Project Description

Harsha Menon

Portrait of Harsha Menon

FSC-Harvard Fellow 2016-17

Harsha Menon, MFA, is a researcher, scholar, artist and filmmaker who produces films, videos, and sound pieces for the cinema and the gallery. Her research interests include film studies, post-colonial theory, social practice, sonic ethnography, South Asian studies, transnational feminisms, and the role of research in cinematic and artistic practice.

Her previous films shot on 35mm, were both recipients of the Panavision New Filmmaker Program and screened at the Director’s Guild of America and the Sundance Film Festival. Her work has been awarded a Flaherty Film Seminar Fellowship, a Harvard Presidential Scholarship, and a Robyn Gittleman Teaching Fellowships at Tufts University, where she currently teaches a class in Civic Engagement and Contemporary Art. She studied filmmaking at Harvard’s Sensory Ethnography Lab and documentary production at New York University.

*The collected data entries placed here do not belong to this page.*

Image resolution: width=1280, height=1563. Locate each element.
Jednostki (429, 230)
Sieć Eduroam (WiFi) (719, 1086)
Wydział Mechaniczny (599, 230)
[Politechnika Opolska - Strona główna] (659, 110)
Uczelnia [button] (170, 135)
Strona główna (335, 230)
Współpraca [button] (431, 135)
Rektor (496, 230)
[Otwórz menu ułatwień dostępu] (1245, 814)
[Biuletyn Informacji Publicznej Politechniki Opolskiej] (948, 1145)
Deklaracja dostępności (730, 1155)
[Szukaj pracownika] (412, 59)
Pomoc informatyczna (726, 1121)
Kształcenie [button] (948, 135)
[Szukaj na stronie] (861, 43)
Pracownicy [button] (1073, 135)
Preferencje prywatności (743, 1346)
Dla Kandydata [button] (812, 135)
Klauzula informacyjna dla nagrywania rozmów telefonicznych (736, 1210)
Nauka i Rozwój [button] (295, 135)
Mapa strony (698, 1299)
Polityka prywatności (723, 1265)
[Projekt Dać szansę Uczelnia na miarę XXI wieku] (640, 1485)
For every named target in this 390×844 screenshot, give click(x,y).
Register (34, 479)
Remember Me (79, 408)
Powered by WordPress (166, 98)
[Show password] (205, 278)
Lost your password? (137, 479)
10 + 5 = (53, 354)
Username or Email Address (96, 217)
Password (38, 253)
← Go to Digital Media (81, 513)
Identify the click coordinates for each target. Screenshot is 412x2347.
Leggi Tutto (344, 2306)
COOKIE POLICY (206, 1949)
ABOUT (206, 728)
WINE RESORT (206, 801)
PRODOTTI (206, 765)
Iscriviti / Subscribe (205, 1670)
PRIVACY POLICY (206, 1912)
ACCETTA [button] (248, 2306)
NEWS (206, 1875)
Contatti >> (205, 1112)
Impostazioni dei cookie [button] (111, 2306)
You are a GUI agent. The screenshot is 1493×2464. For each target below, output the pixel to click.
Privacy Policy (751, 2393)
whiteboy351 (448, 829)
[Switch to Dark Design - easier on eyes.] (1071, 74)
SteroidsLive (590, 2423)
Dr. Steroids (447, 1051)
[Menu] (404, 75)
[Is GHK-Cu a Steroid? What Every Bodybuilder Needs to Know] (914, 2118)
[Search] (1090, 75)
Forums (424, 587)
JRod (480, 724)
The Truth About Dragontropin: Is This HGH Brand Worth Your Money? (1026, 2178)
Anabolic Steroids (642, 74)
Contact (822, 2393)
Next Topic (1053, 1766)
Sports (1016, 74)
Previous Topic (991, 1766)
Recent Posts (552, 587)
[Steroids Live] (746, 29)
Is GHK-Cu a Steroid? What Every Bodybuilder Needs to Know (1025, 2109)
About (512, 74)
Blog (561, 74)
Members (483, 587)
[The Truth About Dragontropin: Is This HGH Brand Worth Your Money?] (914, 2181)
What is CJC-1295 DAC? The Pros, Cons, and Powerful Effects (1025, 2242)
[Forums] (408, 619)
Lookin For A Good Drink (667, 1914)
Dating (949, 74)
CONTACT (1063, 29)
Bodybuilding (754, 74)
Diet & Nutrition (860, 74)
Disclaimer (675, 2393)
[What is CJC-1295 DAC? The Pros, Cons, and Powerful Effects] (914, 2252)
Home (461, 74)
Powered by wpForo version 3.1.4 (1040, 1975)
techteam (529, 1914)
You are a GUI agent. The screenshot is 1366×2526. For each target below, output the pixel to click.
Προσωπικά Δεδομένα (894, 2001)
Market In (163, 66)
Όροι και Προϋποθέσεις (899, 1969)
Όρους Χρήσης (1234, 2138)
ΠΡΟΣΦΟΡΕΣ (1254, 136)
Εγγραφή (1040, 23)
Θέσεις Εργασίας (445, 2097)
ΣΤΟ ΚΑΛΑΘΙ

Her FSC project, Fire for Girls is an experimental documentary set at the Saraswati Soni Akhila Bharatiya Ashram in Dehradun, North India. This observational piece focuses on the sounds of the daily morning fire ceremony, a Sanskrit ritual from 1800 BCE that is still performed for empowerment and peace. Usually reserved for men, here the older women teach the ceremony to ashram resident girls in a form of embodied transmission.